Quote exactly the lines from the one containing "This screenshot has" through the end of the records, both included. Leave out the pictures.

Provided entries:
· · · · · · ·
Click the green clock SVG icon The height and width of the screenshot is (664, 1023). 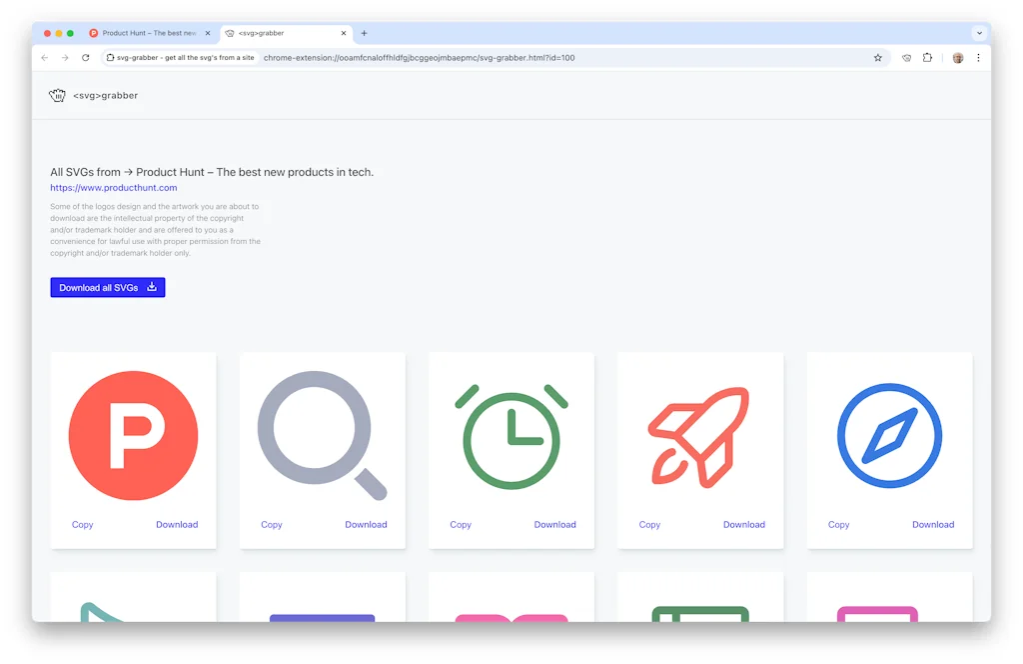click(511, 436)
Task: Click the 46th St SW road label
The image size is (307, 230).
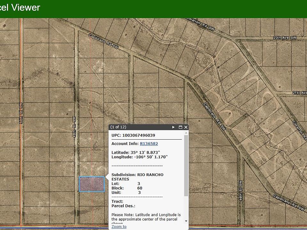Action: click(x=240, y=191)
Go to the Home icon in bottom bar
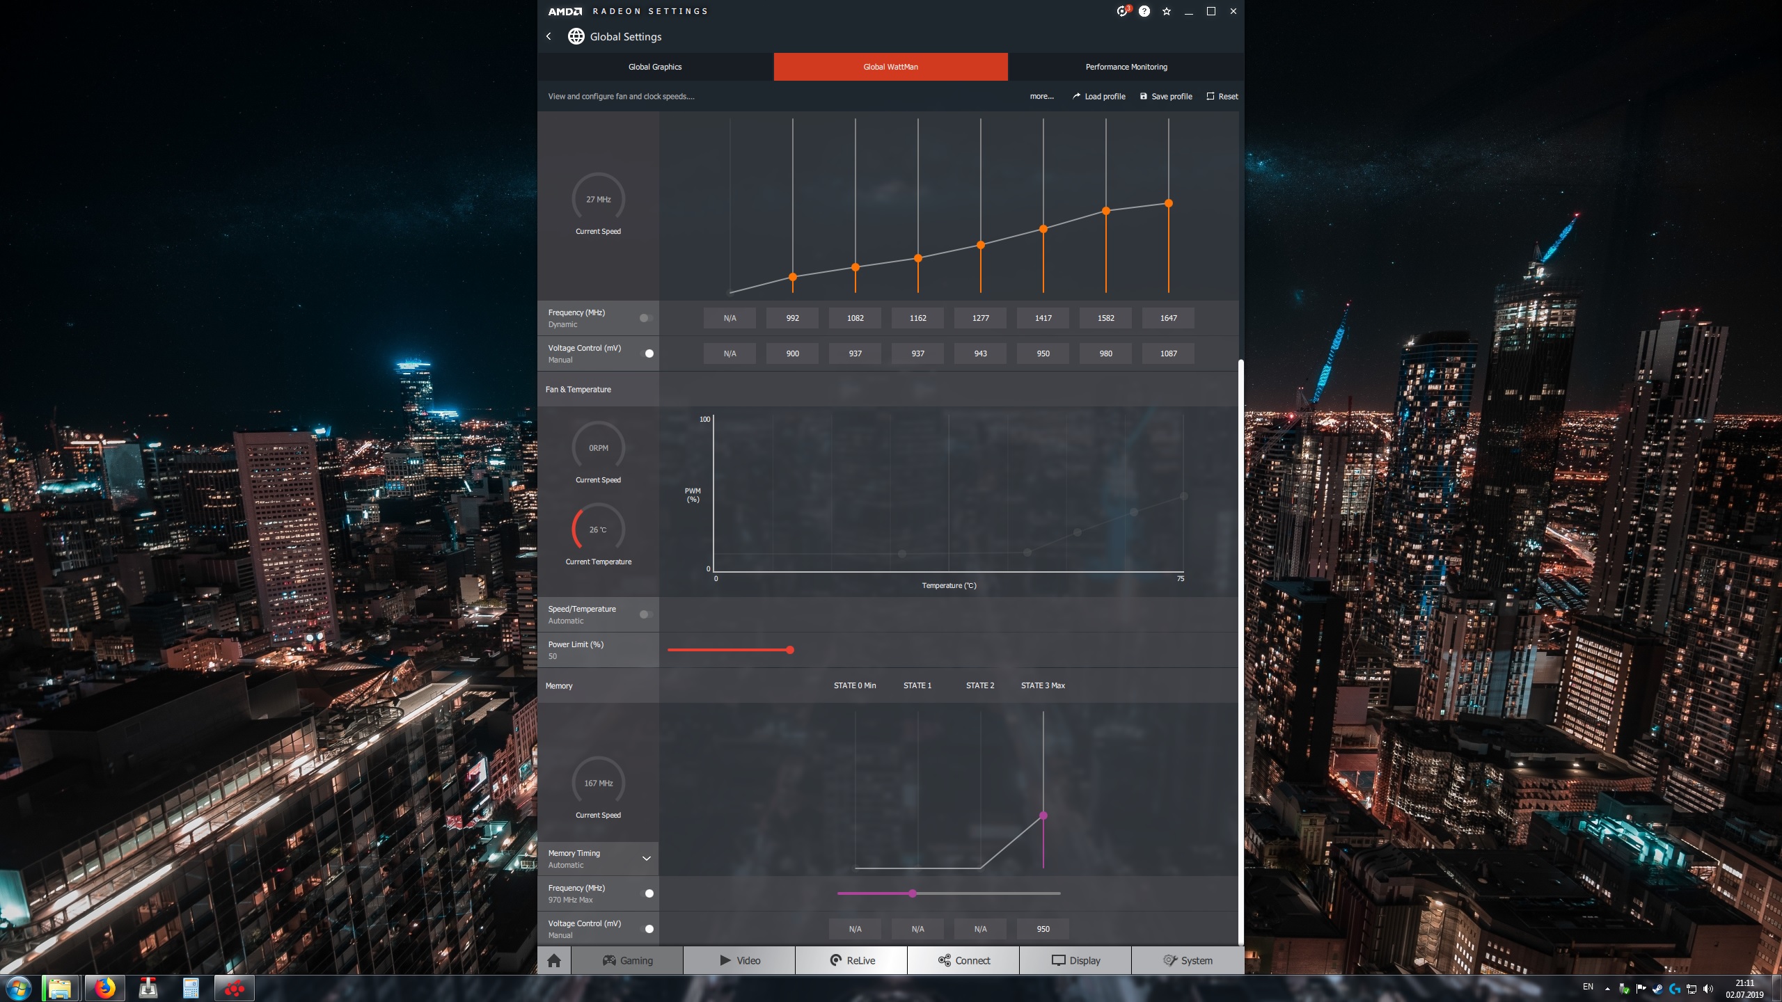Image resolution: width=1782 pixels, height=1002 pixels. [554, 960]
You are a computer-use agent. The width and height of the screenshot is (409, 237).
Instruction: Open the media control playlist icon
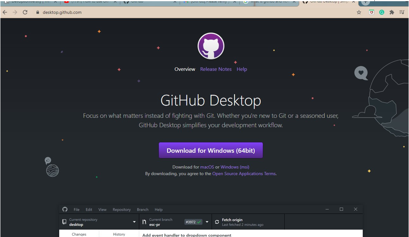(x=402, y=12)
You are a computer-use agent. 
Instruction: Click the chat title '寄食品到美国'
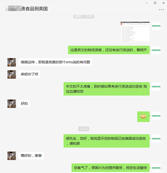35,9
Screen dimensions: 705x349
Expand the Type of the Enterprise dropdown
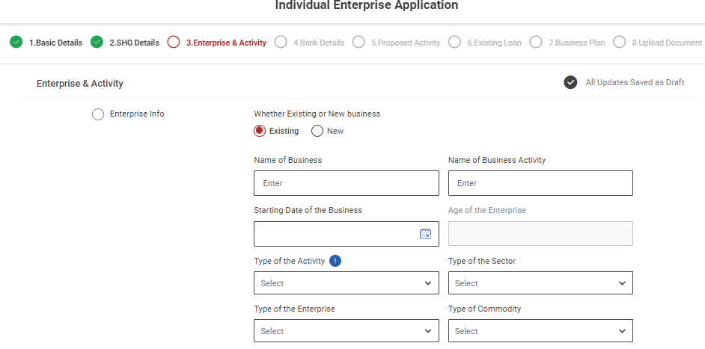pyautogui.click(x=346, y=331)

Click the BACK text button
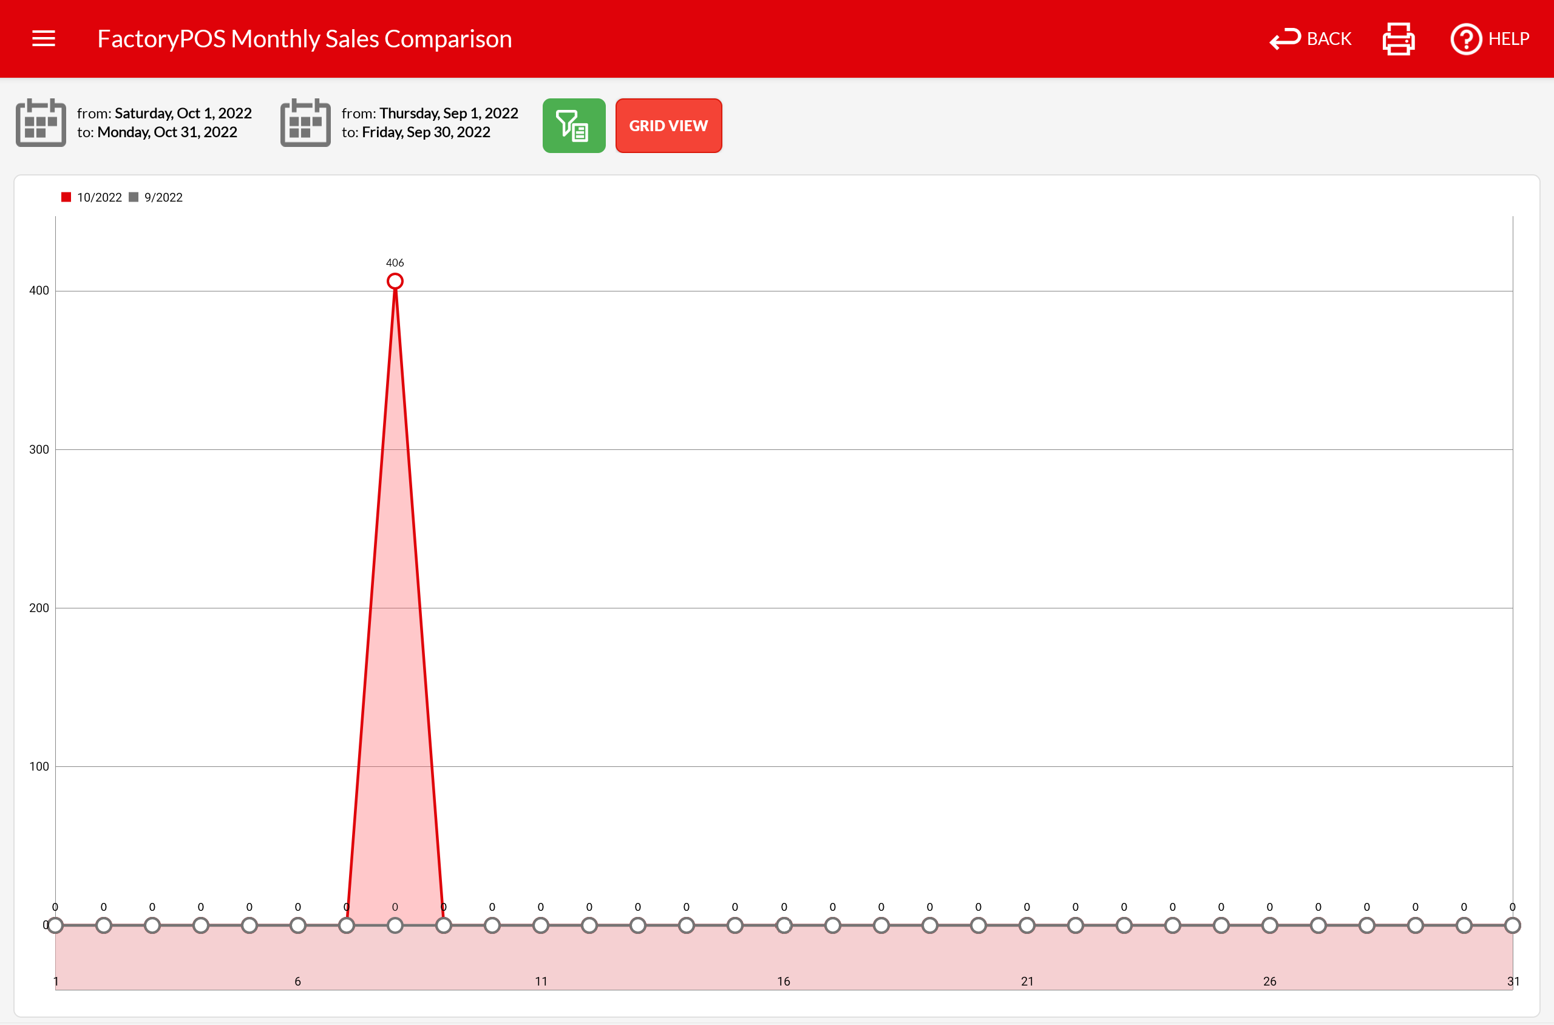[1329, 39]
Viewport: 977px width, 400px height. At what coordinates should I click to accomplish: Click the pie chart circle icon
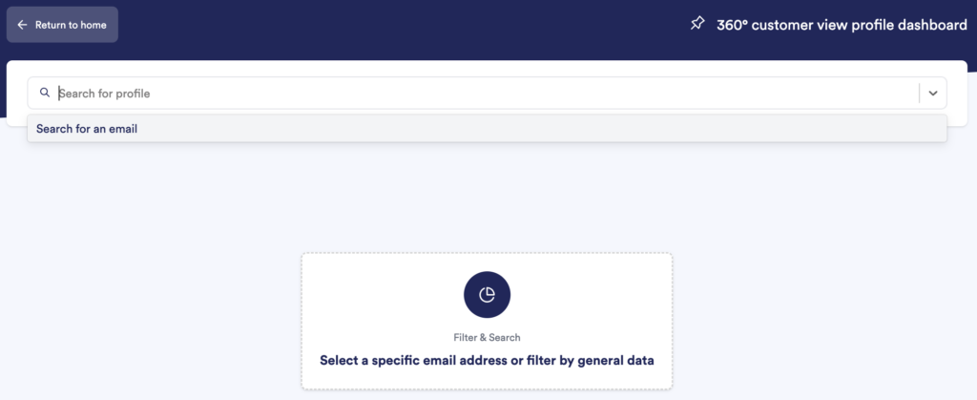487,294
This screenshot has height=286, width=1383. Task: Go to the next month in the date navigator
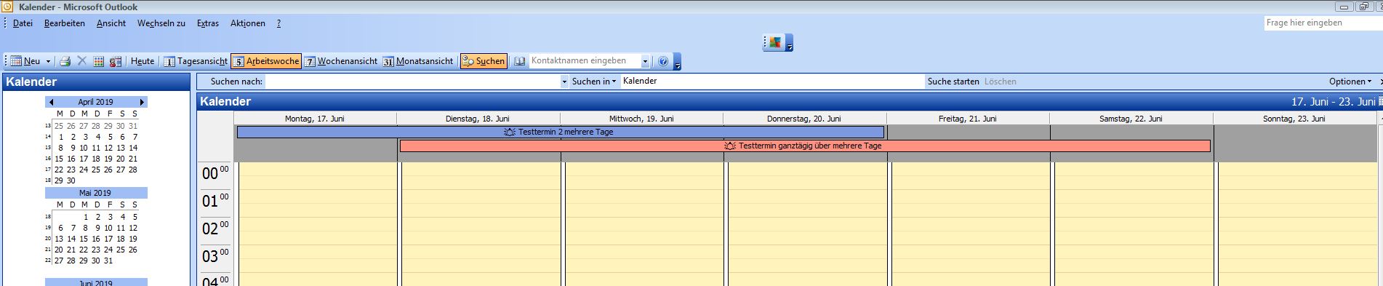pyautogui.click(x=142, y=102)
· · · · · · ·
Written response:
This screenshot has height=286, width=1383. Task: Go to the next month in the date navigator
pyautogui.click(x=142, y=102)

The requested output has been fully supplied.